European Radiology Experimental
|May 13, 2026
Summary
Geometric distortion in prostate diffusion-weighted imaging (DWI) complicates MRI interpretation. DeDistortNet corrects these distortions using T2-weighted images, improving anatomical accuracy without extra scans.
Area of Science:
- Medical Imaging
- Artificial Intelligence
- Prostate Cancer Diagnosis
Background:
- Susceptibility artifacts in diffusion-weighted imaging (DWI) cause geometric distortion in prostate MRI.
- This distortion degrades anatomical fidelity, hindering accurate clinical interpretation.
Purpose of the Study:
- To develop and evaluate DeDistortNet, a generative dual-conditioned diffusion model.
- To correct geometric distortions in prostate DWI without needing paired distorted-undistorted data.
Main Methods:
- Utilized the PROSTATEx dataset with simulated distortions for training.

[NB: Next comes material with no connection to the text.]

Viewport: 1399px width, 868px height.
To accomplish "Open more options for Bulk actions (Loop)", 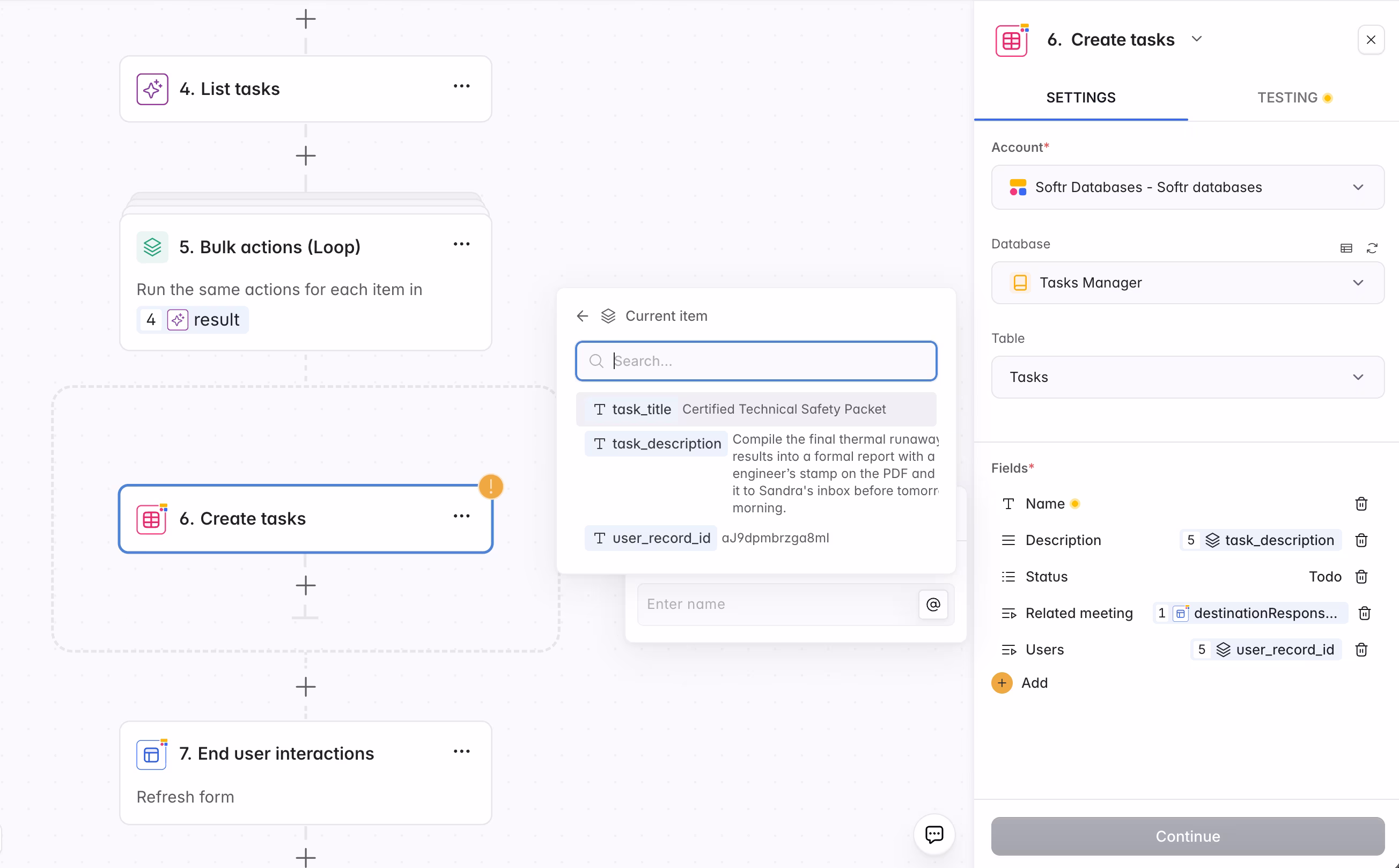I will coord(462,244).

- Employed a dual-conditioned diffusion model (DeDistortNet) integrating distorted DWI and T2-weighted images.
- Evaluated performance via quantitative analysis on simulated data and indirect validation on clinical data.
Main Results:
- DeDistortNet significantly improved image quality metrics (SNR, SSIM) in simulated data.
- Achieved substantial improvements in anatomical concordance (Dice similarity) with T2 references in clinically distorted data.

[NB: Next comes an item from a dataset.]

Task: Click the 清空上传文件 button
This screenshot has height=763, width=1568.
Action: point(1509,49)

- Radiologist assessments confirmed enhanced geometric fidelity and prostate boundary delineation.
Conclusions:
- DeDistortNet effectively corrects geometric distortions in prostate DWI, restoring anatomical fidelity.
- The model performs particularly well in the peripheral zone, enhancing diagnostic reliability.
- This method eliminates the need for additional acquisitions or specialized protocols.